• Exercise instructions:
The answer must restate the records below word for word.

(Supplied entries begins)

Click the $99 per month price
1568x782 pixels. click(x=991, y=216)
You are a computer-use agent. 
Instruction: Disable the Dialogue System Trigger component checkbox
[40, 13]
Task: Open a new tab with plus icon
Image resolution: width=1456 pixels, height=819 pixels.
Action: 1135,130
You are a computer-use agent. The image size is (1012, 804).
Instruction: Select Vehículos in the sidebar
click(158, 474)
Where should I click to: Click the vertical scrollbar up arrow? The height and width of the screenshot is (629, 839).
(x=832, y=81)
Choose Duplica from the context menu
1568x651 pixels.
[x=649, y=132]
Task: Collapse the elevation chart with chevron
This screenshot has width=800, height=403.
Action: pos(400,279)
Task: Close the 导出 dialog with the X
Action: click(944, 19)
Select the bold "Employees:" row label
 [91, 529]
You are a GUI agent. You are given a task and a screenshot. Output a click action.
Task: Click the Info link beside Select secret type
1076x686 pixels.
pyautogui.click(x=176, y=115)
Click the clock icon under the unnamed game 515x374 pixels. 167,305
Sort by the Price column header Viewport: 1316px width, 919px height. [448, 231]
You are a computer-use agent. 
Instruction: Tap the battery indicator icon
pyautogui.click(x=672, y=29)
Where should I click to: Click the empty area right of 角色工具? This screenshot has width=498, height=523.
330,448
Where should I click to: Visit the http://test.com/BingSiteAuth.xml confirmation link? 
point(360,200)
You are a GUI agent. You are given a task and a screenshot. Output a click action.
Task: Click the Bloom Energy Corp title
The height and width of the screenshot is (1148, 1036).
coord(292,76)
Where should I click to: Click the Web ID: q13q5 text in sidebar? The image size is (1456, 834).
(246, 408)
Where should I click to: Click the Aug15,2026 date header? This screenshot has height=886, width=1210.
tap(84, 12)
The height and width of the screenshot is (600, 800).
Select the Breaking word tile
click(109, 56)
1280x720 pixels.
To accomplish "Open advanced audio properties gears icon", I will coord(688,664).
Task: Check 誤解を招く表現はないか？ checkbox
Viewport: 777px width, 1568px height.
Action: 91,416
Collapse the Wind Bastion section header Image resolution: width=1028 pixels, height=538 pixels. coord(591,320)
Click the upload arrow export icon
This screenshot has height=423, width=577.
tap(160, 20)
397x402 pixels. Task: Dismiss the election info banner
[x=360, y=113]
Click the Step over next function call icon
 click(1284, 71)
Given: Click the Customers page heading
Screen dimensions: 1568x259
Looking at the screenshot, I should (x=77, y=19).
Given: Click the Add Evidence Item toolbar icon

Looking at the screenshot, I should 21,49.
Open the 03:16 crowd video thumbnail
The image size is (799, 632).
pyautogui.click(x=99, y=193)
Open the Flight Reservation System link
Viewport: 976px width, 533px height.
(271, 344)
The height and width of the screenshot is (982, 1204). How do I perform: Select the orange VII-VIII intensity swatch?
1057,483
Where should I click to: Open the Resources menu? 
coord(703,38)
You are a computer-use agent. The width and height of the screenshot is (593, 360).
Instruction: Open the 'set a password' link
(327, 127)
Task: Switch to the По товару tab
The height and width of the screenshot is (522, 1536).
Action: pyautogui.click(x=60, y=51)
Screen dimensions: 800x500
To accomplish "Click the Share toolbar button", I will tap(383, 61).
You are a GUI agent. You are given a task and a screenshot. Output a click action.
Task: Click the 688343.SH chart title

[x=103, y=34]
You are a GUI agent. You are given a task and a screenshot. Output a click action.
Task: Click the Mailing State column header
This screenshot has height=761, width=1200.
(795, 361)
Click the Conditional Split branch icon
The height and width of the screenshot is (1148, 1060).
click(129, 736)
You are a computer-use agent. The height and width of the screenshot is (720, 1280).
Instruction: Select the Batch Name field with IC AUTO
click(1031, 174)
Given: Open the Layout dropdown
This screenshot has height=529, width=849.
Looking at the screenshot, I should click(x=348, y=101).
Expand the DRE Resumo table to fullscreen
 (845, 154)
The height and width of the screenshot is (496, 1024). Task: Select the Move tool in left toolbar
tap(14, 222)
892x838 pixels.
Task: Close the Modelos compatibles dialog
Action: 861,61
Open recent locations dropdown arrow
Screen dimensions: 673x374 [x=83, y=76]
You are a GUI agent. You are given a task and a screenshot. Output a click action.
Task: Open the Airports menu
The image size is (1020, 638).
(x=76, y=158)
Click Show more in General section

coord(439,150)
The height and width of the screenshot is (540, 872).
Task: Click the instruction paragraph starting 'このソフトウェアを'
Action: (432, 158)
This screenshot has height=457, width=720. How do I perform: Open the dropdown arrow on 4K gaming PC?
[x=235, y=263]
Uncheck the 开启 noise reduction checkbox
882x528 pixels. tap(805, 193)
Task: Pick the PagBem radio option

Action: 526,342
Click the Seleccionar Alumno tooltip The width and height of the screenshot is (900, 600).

(Supplied entries ends)

• Output of the exercise:
Click the $99 per month price
1568x782 pixels. click(x=991, y=216)
You are a computer-use agent. 
Instruction: Disable the Dialogue System Trigger component checkbox
[40, 13]
Task: Open a new tab with plus icon
Image resolution: width=1456 pixels, height=819 pixels.
Action: 1135,130
You are a computer-use agent. The image size is (1012, 804).
Instruction: Select Vehículos in the sidebar
click(158, 474)
Where should I click to: Click the vertical scrollbar up arrow? The height and width of the screenshot is (629, 839).
(x=832, y=81)
Choose Duplica from the context menu
1568x651 pixels.
[x=649, y=132]
Task: Collapse the elevation chart with chevron
This screenshot has width=800, height=403.
Action: pos(400,279)
Task: Close the 导出 dialog with the X
Action: click(944, 19)
Select the bold "Employees:" row label
 [91, 529]
You are a GUI agent. You are given a task and a screenshot. Output a click action.
Task: Click the Info link beside Select secret type
1076x686 pixels.
pyautogui.click(x=176, y=115)
Click the clock icon under the unnamed game 515x374 pixels. 167,305
Sort by the Price column header Viewport: 1316px width, 919px height. [448, 231]
You are a computer-use agent. 
Instruction: Tap the battery indicator icon
pyautogui.click(x=672, y=29)
Where should I click to: Click the empty area right of 角色工具? This screenshot has width=498, height=523.
330,448
Where should I click to: Visit the http://test.com/BingSiteAuth.xml confirmation link? 
point(360,200)
You are a GUI agent. You are given a task and a screenshot. Output a click action.
Task: Click the Bloom Energy Corp title
The height and width of the screenshot is (1148, 1036).
coord(292,76)
Where should I click to: Click the Web ID: q13q5 text in sidebar? The image size is (1456, 834).
(246, 408)
Where should I click to: Click the Aug15,2026 date header? This screenshot has height=886, width=1210.
tap(84, 12)
The height and width of the screenshot is (600, 800).
Select the Breaking word tile
click(109, 56)
1280x720 pixels.
To accomplish "Open advanced audio properties gears icon", I will coord(688,664).
Task: Check 誤解を招く表現はないか？ checkbox
Viewport: 777px width, 1568px height.
Action: 91,416
Collapse the Wind Bastion section header Image resolution: width=1028 pixels, height=538 pixels. coord(591,320)
Click the upload arrow export icon
This screenshot has height=423, width=577.
tap(160, 20)
397x402 pixels. Task: Dismiss the election info banner
[x=360, y=113]
Click the Step over next function call icon
 click(1284, 71)
Given: Click the Customers page heading
Screen dimensions: 1568x259
Looking at the screenshot, I should (x=77, y=19).
Given: Click the Add Evidence Item toolbar icon

Looking at the screenshot, I should 21,49.
Open the 03:16 crowd video thumbnail
The image size is (799, 632).
pyautogui.click(x=99, y=193)
Open the Flight Reservation System link
Viewport: 976px width, 533px height.
(271, 344)
The height and width of the screenshot is (982, 1204). How do I perform: Select the orange VII-VIII intensity swatch?
1057,483
Where should I click to: Open the Resources menu? 
coord(703,38)
You are a computer-use agent. The width and height of the screenshot is (593, 360).
Instruction: Open the 'set a password' link
(327, 127)
Task: Switch to the По товару tab
The height and width of the screenshot is (522, 1536).
Action: pyautogui.click(x=60, y=51)
Screen dimensions: 800x500
To accomplish "Click the Share toolbar button", I will tap(383, 61).
You are a GUI agent. You are given a task and a screenshot. Output a click action.
Task: Click the 688343.SH chart title

[x=103, y=34]
You are a GUI agent. You are given a task and a screenshot. Output a click action.
Task: Click the Mailing State column header
This screenshot has height=761, width=1200.
(795, 361)
Click the Conditional Split branch icon
The height and width of the screenshot is (1148, 1060).
click(129, 736)
You are a computer-use agent. The height and width of the screenshot is (720, 1280).
Instruction: Select the Batch Name field with IC AUTO
click(1031, 174)
Given: Open the Layout dropdown
This screenshot has height=529, width=849.
Looking at the screenshot, I should click(x=348, y=101).
Expand the DRE Resumo table to fullscreen
 (845, 154)
The height and width of the screenshot is (496, 1024). Task: Select the Move tool in left toolbar
tap(14, 222)
892x838 pixels.
Task: Close the Modelos compatibles dialog
Action: 861,61
Open recent locations dropdown arrow
Screen dimensions: 673x374 [x=83, y=76]
You are a GUI agent. You are given a task and a screenshot. Output a click action.
Task: Open the Airports menu
The image size is (1020, 638).
(x=76, y=158)
Click Show more in General section

coord(439,150)
The height and width of the screenshot is (540, 872).
Task: Click the instruction paragraph starting 'このソフトウェアを'
Action: (432, 158)
This screenshot has height=457, width=720. How do I perform: Open the dropdown arrow on 4K gaming PC?
[x=235, y=263]
Uncheck the 开启 noise reduction checkbox
882x528 pixels. tap(805, 193)
Task: Pick the PagBem radio option

Action: 526,342
Click the Seleccionar Alumno tooltip The width and height of the screenshot is (900, 600).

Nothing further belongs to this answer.